GHSA-qqmc-hwqp-8g2w: 
Rust vulnerability analysis and mitigation

The lru crate, a Rust package, was found to contain a use-after-free vulnerability affecting versions prior to 0.7.1. The vulnerability was discovered on December 10, 2021, and officially reported on December 21, 2021. The issue was identified in the LruCache implementation, specifically in its iterator functions (GitHub Advisory, RustSec Advisory).

The vulnerability exists in two iterator functions of the LruCache implementation: iter() and iter_mut(). These functions provide references to keys and values in the cache. The issue occurs when specific functions like pop() are called during iteration, which removes and frees the value while references to it still exist. This leads to a use-after-free condition where the code attempts to access already freed memory (LRU Issue).

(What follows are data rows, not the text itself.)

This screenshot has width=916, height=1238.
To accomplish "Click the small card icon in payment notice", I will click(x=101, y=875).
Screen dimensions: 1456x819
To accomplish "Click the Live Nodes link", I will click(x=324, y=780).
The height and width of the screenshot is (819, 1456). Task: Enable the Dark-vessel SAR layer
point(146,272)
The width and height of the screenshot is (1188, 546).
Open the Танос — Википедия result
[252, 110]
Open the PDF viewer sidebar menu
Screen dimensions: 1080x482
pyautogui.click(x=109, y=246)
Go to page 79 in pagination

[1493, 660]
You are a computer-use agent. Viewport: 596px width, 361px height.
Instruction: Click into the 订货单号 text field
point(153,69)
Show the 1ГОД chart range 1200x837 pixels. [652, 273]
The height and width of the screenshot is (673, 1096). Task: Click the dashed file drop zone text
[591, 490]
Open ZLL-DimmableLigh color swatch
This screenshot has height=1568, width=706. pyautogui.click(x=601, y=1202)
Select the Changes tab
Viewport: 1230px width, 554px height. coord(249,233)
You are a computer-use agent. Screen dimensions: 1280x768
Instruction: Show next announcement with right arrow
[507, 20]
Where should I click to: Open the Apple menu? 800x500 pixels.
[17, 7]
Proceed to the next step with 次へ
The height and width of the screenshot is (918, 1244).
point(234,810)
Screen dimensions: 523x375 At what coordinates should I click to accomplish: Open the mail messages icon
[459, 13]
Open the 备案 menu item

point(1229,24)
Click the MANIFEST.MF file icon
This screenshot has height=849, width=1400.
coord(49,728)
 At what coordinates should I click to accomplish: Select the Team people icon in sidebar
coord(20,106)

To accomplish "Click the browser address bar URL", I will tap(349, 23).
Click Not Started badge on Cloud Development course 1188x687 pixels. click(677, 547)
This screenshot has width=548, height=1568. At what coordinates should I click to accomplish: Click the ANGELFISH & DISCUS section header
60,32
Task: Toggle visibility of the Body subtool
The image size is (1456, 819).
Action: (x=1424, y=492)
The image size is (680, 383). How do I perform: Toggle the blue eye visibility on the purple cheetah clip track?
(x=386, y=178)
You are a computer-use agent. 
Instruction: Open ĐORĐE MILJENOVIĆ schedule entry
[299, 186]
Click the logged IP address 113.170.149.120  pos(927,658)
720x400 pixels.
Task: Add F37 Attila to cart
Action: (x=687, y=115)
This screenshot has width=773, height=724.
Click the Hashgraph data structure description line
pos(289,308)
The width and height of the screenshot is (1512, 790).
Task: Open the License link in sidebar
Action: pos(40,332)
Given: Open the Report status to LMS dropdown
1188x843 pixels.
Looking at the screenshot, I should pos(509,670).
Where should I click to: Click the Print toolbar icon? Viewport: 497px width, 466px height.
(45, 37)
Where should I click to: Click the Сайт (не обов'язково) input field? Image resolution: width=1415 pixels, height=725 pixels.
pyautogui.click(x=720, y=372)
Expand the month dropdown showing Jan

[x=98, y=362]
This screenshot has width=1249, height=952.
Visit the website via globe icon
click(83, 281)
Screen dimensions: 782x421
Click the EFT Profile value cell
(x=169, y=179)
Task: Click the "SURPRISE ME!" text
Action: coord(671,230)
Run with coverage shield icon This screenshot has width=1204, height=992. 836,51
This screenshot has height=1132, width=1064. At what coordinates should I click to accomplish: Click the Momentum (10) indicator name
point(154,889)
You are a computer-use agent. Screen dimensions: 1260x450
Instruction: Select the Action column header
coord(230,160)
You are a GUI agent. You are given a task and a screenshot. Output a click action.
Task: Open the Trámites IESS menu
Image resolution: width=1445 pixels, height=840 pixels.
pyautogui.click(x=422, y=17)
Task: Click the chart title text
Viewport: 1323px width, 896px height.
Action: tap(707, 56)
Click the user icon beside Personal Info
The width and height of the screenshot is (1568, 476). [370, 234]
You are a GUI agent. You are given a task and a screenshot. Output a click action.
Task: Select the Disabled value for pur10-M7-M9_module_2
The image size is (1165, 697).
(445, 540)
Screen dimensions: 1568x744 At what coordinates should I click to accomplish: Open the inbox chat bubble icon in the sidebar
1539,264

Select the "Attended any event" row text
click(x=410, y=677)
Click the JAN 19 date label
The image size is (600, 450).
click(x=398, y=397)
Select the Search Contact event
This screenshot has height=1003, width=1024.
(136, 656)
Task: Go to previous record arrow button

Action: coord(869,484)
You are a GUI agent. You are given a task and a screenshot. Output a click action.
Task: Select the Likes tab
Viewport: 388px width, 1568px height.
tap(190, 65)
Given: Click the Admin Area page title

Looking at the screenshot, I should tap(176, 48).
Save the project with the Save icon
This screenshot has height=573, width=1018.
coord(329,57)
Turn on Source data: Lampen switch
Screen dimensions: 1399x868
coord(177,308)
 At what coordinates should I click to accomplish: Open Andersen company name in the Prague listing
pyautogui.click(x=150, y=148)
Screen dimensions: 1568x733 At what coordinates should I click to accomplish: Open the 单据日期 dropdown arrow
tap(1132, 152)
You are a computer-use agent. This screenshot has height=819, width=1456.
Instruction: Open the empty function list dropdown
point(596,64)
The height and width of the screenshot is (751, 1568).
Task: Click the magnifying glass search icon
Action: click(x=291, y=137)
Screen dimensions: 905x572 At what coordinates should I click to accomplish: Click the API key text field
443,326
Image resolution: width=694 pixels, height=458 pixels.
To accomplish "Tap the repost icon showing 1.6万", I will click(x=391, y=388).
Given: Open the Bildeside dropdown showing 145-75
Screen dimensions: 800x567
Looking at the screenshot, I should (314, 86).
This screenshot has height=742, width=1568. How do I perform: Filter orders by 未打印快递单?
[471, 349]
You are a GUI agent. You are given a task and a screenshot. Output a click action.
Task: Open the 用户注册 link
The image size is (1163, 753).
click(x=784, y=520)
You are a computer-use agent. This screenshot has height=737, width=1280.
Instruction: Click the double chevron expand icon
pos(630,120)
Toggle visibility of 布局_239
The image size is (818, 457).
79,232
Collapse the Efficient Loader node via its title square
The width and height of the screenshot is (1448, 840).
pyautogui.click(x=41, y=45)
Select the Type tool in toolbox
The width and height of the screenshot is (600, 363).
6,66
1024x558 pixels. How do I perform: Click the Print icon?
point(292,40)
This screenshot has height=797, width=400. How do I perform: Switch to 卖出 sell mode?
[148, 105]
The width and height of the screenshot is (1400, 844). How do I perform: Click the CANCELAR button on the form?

When exploited, this vulnerability can lead to memory corruption and potential program crashes due to segmentation faults. The issue is particularly dangerous as it can result in undefined behavior and potential security implications in systems using the affected versions of the lru crate (RustSec Advisory).

The vulnerability has been patched in version 0.7.1 of the lru crate. Users are strongly advised to upgrade to this version or later to address the use-after-free vulnerability. No alternative workarounds were provided for users who cannot immediately upgrade (GitHub Advisory).